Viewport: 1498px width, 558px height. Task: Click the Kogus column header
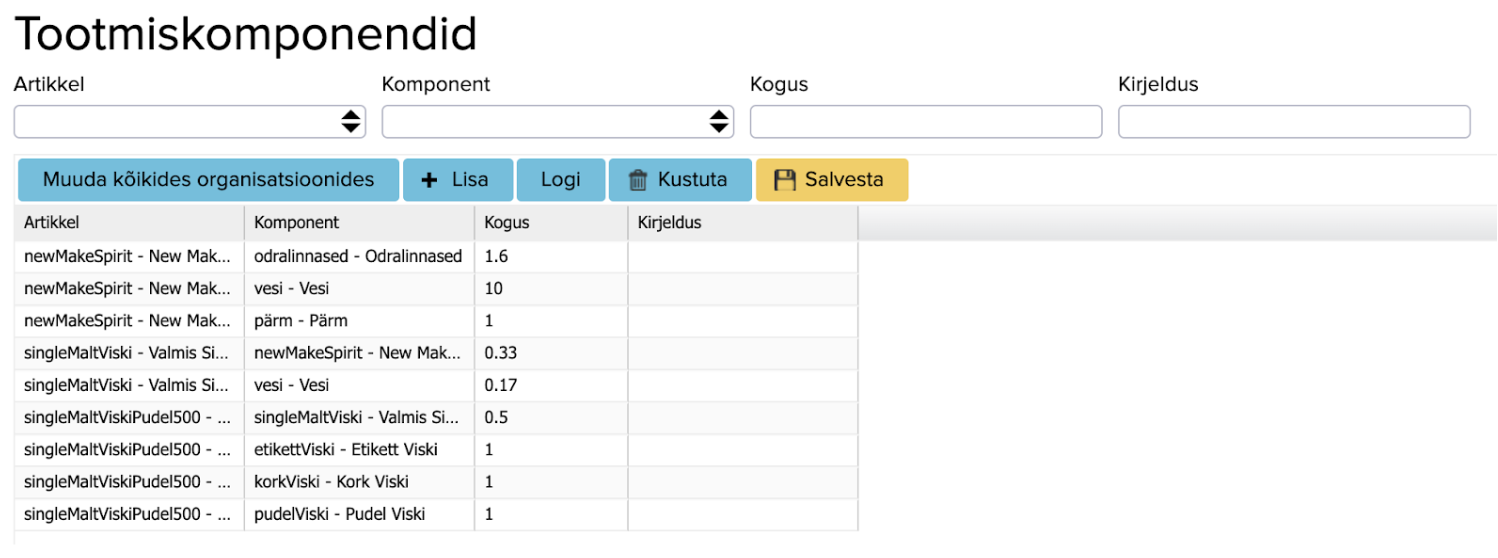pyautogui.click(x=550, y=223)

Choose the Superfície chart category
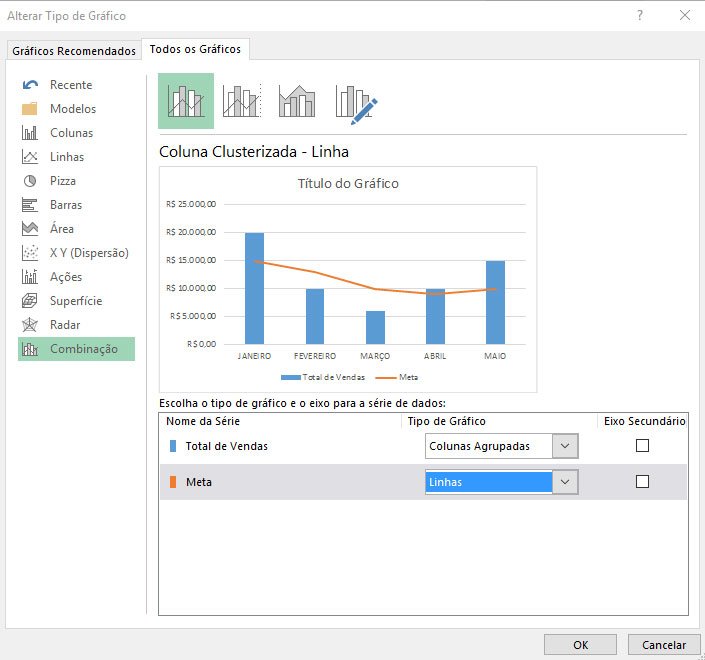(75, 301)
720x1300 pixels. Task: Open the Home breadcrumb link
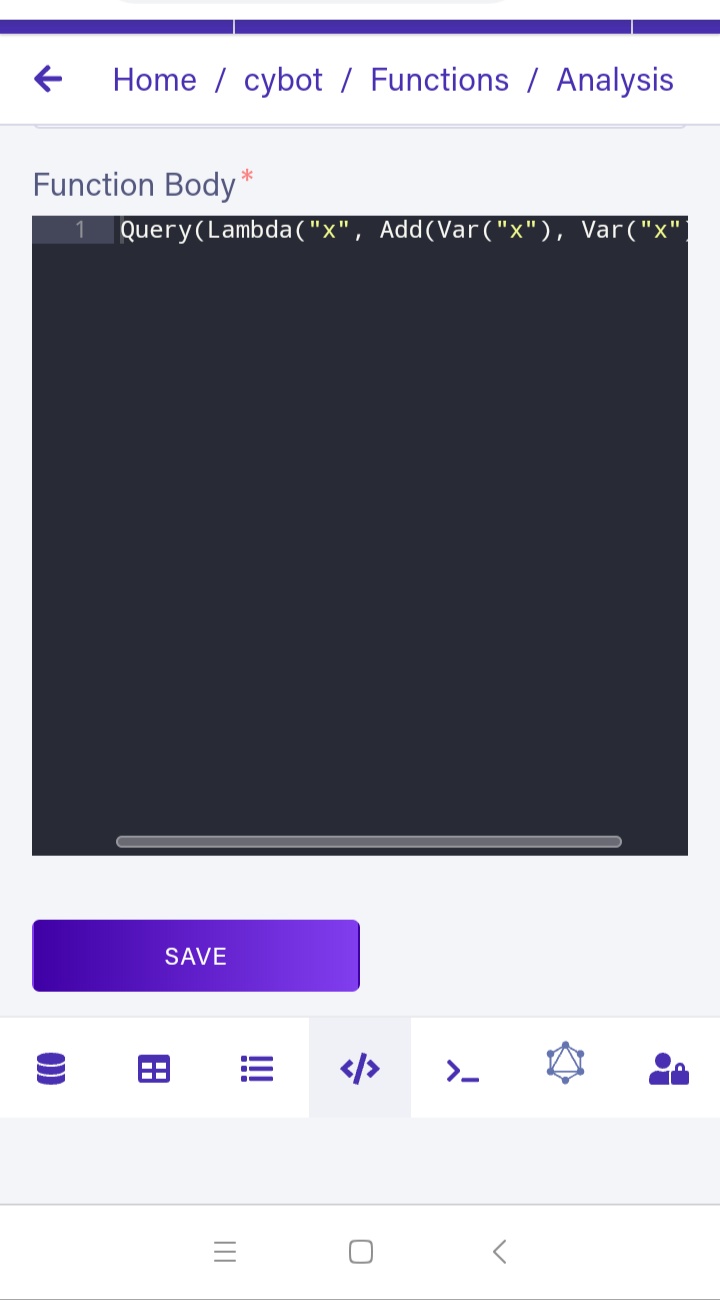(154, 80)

▶ [Activity] Please set down the lines above word for word and leave out the pictures.

▶ [Final answer]
Viewport: 1498px width, 558px height. Task: Click the Kogus column header
pyautogui.click(x=550, y=223)

Choose the Superfície chart category
(75, 301)
720x1300 pixels. Task: Open the Home breadcrumb link
(154, 80)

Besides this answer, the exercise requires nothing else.